───── The data ─────

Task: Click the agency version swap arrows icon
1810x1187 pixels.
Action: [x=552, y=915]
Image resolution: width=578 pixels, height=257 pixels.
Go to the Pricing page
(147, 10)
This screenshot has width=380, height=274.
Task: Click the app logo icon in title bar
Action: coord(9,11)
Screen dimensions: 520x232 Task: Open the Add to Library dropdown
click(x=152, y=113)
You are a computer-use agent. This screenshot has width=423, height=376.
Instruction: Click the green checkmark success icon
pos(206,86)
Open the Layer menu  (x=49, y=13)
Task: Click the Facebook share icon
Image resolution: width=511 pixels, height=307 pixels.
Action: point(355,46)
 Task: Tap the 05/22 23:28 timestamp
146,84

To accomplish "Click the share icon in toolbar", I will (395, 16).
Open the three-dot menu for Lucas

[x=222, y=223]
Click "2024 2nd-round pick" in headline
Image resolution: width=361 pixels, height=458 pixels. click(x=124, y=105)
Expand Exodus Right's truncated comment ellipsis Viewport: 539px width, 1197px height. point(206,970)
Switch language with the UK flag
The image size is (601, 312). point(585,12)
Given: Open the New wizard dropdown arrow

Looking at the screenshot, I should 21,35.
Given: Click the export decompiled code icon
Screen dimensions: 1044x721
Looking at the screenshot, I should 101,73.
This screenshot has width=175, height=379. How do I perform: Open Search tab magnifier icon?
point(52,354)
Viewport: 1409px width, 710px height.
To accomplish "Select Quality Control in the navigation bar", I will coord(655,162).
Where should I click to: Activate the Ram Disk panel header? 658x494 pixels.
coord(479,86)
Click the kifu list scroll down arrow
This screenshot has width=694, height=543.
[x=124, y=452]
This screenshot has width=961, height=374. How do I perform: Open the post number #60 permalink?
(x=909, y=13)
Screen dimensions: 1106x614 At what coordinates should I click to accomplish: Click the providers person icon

─────

→ Action item: All of the data above must be set down again exactly.

→ Exercise output:
Task: Click the agency version swap arrows icon
1810x1187 pixels.
Action: [x=552, y=915]
Image resolution: width=578 pixels, height=257 pixels.
Go to the Pricing page
(147, 10)
This screenshot has width=380, height=274.
Task: Click the app logo icon in title bar
Action: coord(9,11)
Screen dimensions: 520x232 Task: Open the Add to Library dropdown
click(x=152, y=113)
You are a computer-use agent. This screenshot has width=423, height=376.
Instruction: Click the green checkmark success icon
pos(206,86)
Open the Layer menu  (x=49, y=13)
Task: Click the Facebook share icon
Image resolution: width=511 pixels, height=307 pixels.
Action: point(355,46)
 Task: Tap the 05/22 23:28 timestamp
146,84

To accomplish "Click the share icon in toolbar", I will (395, 16).
Open the three-dot menu for Lucas

[x=222, y=223]
Click "2024 2nd-round pick" in headline
Image resolution: width=361 pixels, height=458 pixels. click(x=124, y=105)
Expand Exodus Right's truncated comment ellipsis Viewport: 539px width, 1197px height. point(206,970)
Switch language with the UK flag
The image size is (601, 312). point(585,12)
Given: Open the New wizard dropdown arrow

Looking at the screenshot, I should 21,35.
Given: Click the export decompiled code icon
Screen dimensions: 1044x721
Looking at the screenshot, I should 101,73.
This screenshot has width=175, height=379. How do I perform: Open Search tab magnifier icon?
point(52,354)
Viewport: 1409px width, 710px height.
To accomplish "Select Quality Control in the navigation bar", I will coord(655,162).
Where should I click to: Activate the Ram Disk panel header? 658x494 pixels.
coord(479,86)
Click the kifu list scroll down arrow
This screenshot has width=694, height=543.
[x=124, y=452]
This screenshot has width=961, height=374. How do I perform: Open the post number #60 permalink?
(x=909, y=13)
Screen dimensions: 1106x614 At what coordinates should I click to accomplish: Click the providers person icon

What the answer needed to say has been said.